Arizona same-sex couples a step closer to receiving federal benefits
After Wednesday's Supreme Court ruling, married same-sex couples in Arizona are one step closer to receiving the same federal benefits afforded to heterosexual couples, but uncertainty remains, and any changes will take awhile.
This morning, Melanie Puskar-Blakely and her wife Tonya Blakely cheered the U.S. Supreme Court's ruling that struck down a part of the Defense of Marriage Act. The ruling effectively grants married same-sex couples access to more than 1000 federal benefits currently available to married heterosexual couples.
Same-sex marriage is not legal in Arizona, but the couple married in San Diego almost five years ago. Now they live in Glendale, Ariz. with their four kids.
The couple woke up early on Wednesday morning to get the news.
"I was nervous waiting for it," said Puskar-Blakely, who is the chair of the local LGBT rights group, Human and Equal Rights Organization. "And as it came through, it was a mixture of emotions, it was like 'Yay!', and then at the same time, 'Oh.' Because we live in Arizona, and so it only means so much for us.

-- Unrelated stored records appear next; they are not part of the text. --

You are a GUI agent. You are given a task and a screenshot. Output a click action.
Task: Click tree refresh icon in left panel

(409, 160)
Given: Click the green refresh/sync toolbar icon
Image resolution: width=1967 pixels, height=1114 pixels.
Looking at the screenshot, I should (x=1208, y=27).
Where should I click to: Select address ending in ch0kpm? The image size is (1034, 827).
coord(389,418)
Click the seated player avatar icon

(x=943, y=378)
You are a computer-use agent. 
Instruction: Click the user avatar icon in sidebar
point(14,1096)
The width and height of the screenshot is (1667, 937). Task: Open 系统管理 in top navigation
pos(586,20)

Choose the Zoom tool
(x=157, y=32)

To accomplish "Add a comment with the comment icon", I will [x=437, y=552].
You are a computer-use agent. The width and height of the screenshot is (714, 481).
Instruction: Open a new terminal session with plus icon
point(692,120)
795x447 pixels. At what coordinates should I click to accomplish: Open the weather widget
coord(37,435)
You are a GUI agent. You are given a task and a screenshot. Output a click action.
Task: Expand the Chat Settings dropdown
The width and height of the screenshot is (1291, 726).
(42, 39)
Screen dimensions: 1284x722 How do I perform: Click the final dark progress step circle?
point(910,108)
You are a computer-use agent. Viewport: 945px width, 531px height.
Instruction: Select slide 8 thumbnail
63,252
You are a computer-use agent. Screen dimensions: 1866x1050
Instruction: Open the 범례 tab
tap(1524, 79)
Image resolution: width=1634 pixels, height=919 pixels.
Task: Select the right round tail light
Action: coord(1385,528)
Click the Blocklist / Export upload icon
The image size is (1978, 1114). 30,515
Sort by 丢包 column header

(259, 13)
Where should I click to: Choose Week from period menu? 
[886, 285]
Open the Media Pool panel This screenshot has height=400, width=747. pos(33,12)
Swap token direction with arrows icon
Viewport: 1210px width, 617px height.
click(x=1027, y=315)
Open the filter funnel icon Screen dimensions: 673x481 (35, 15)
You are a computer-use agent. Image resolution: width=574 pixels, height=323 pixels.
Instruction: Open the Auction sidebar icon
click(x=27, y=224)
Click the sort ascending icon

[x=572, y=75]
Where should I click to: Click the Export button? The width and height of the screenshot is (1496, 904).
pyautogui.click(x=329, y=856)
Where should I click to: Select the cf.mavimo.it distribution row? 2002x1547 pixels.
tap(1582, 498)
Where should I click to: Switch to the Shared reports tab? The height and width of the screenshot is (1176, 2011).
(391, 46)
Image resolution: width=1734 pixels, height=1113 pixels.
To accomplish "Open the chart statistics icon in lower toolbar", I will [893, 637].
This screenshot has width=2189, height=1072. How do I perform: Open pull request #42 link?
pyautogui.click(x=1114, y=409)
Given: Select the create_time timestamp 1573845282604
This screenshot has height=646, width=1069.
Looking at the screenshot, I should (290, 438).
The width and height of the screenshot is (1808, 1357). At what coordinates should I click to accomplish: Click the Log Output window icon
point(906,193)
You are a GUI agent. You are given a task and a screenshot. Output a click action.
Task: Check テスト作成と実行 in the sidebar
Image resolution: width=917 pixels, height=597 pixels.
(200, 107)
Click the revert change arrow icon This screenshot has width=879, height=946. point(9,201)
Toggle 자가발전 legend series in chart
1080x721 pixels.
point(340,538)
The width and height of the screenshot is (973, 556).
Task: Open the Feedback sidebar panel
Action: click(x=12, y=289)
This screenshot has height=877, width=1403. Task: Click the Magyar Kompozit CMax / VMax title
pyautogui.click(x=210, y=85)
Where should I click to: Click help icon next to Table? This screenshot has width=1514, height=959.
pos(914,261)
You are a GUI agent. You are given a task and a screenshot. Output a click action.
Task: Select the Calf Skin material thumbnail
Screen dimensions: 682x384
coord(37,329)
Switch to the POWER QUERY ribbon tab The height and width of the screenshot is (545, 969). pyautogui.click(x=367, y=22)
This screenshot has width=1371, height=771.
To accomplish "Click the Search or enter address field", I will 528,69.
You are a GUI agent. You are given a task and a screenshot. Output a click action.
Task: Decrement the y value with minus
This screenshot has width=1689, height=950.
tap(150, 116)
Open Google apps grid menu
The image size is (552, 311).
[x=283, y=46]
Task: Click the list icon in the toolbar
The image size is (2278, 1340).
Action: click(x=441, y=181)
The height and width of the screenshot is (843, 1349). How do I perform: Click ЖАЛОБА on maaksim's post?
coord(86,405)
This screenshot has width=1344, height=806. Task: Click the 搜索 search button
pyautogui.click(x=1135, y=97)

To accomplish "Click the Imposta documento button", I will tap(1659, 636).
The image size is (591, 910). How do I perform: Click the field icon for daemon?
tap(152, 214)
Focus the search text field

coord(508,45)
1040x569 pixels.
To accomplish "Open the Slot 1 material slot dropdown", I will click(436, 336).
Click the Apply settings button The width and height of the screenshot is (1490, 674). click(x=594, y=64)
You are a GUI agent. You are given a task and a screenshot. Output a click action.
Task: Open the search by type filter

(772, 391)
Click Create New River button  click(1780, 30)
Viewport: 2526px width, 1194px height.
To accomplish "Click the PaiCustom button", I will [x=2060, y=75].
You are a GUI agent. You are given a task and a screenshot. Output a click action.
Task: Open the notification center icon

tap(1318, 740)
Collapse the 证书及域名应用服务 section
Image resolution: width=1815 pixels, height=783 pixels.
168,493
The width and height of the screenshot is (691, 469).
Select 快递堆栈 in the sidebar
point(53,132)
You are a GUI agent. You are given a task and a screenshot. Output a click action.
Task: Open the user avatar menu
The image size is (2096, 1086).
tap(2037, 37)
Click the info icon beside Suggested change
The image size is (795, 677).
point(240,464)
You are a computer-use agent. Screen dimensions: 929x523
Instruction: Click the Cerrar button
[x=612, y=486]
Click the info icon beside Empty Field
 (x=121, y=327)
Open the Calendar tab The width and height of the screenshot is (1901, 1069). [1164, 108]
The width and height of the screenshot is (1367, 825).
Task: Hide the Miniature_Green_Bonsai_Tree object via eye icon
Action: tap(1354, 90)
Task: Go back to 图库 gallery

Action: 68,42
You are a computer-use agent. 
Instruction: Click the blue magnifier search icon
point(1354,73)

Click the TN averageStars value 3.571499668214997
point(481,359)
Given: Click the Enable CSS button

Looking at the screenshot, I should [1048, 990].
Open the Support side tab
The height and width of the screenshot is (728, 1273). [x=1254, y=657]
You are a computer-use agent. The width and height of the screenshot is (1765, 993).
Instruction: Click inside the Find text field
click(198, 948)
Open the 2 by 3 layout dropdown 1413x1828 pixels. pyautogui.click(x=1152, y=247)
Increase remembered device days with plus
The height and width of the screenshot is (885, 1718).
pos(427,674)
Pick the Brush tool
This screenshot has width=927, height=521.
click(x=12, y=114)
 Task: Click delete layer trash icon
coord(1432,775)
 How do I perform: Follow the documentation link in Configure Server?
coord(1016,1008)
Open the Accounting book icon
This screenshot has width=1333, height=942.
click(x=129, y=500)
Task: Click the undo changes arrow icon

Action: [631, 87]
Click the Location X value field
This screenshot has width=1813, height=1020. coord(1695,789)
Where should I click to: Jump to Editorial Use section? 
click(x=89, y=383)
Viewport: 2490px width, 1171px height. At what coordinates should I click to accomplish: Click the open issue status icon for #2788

But it is a step in the right direction."
Arizona does not recognize same-sex marriages performed in other states, and Wednesday's rulings will not change that.
That left Puskar-Blakely wondering on Wednesday whether she would be able to get federal benefits, such as the right to file a joint federal tax return or spousal benefits from social security, while living in Arizona.
Jennifer Pizer of Lamda Legal said access to federal benefits will vary by state.
"For couples who are legally married and live in states that recognize their marriages, its very clear that the federal government is going to honor their marriages and treat then just like all over married couples," Pizer said. "For couples who live in states like Arizona it is a little bit more complicated."
For example, the IRS usually only recognizes a couple as married for tax purposes if their home state does, too. Pizer said that should change.
"There will need to be some rule changes, some processes, and in some cases even some regulations changed by the Obama administration before married same sex couples living in a state like Arizona can be treated equally under federal law," Pizer said.
Pizer said it is hard to predict how long such changes could take to go through and said there could be some programs that remain unavailable to same-sex couples in states like Arizona.
"We don't know exactly what it is going to look like with respect to all the different programs," Pizer said. "But with respect to most of the programs, we think equality will be provided within federal benefits."